Seeing past the surface flaws to a property’s true potential is an essential skill for a successful flipper, as Ann Carson, who co-owns Flipping Seattle with her husband, Scott, will tell you.
The Redmond, Washington, condo that the pair purchased was immediately off-putting. Because the former owner, who had lived there for decades, was a smoker, the smell of cigarettes permeated the entire two-bed, two-bath space, and all the surfaces were stained yellow from nicotine.
Plus, the 1,140-square-foot home was built in the ’70s and had never been updated. Translation? Popcorn ceilings, laminate countertops, and fluorescent lighting abounded.
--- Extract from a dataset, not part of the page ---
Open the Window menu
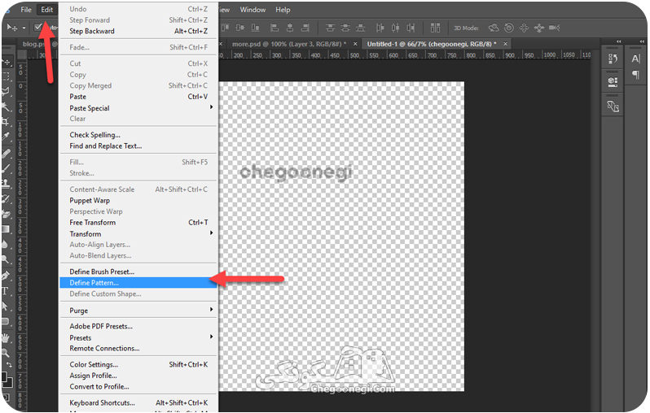 click(253, 10)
“The goal was to gut the entire condo and make it as close to brand new as possible,” Carson says. “We wanted to give the next owner a fresh new place with all new systems, surfaces, and spaces.”
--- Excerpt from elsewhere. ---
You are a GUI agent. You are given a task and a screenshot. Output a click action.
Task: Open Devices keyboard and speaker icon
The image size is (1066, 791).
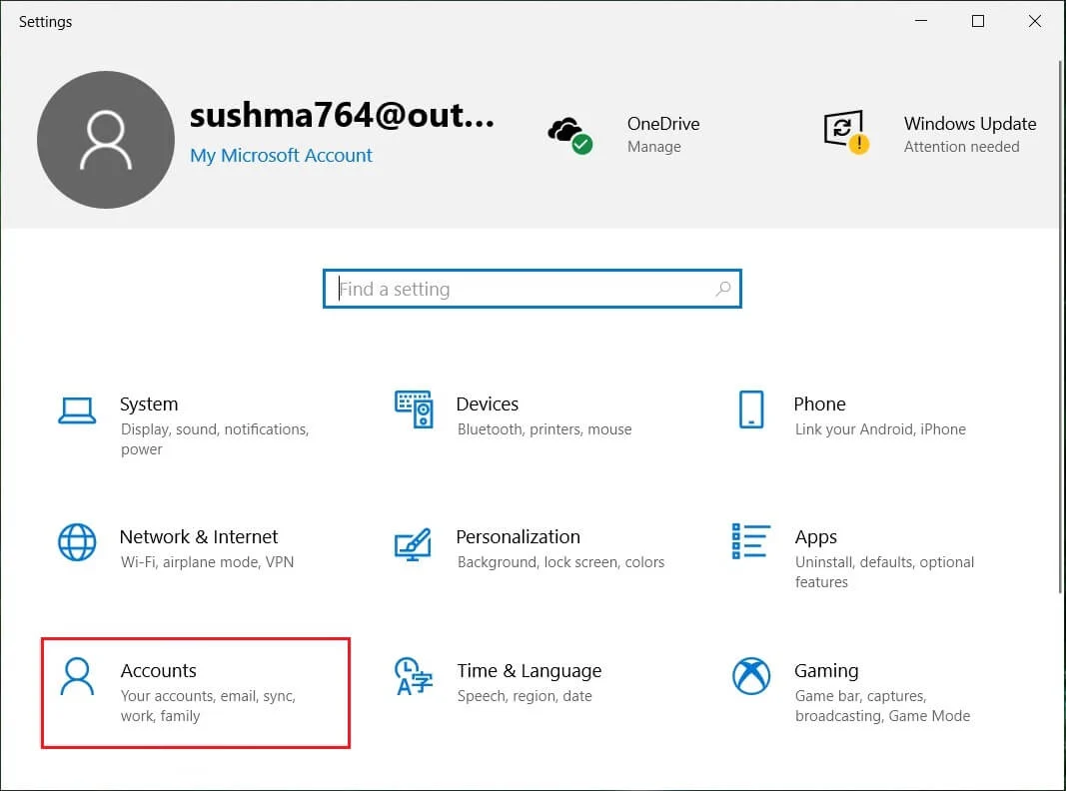point(414,408)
In addition to cosmetic changes, they even went as far as replacing the drywall and insulation to make sure no odors lingered.
One particularly challenging space was the kitchen, which was quite small. “It was what we call a ‘one-butt’ kitchen,” Carson says. “That means only one person could fit in there at a time.”
However, due to condo rules, they couldn’t enlarge the space structurally, instead relying on design choices to make the space as bright and open as they envisioned.
By strategically replacing the appliances and cabinetry, Carson was able to expand the usable space in the kitchen by several inches. “It may not seem like a lot, but it was well worth it and gave the kitchen a better flow with more room and space between appliances,” she says. Best of all? “We made it a two-butt kitchen!”
Light oak hardwood floors replaced the old flooring in the kitchen and everywhere else, and dated wallpaper made way for light greige walls and crisp white trim.
For a modern look, the old cabinets were swapped out for white shaker cabinets with sleek new hardware. By extending the cabinetry all the way to the ceiling, Carson expanded the amount of storage space while creating the illusion of additional height.
One benefit of the kitchen being so small was that they could spring for some high-end choices to give the space a luxe feel, including quartz countertops and a suite of full-scale stainless steel appliances.
On the bar, where the kitchen opens onto the living space, Carson created a counter overhang that can fit stools for additional seating. Previously, the bar area featured a brown accordion divider that extended to close off the kitchen. Clearly, that relic of the ’70s had to go, which opened the space up even more.
Finally, the fluorescent fixtures were swapped for recessed lighting — further shedding light on this dramatic floor-to-ceiling transformation by Flipping Seattle.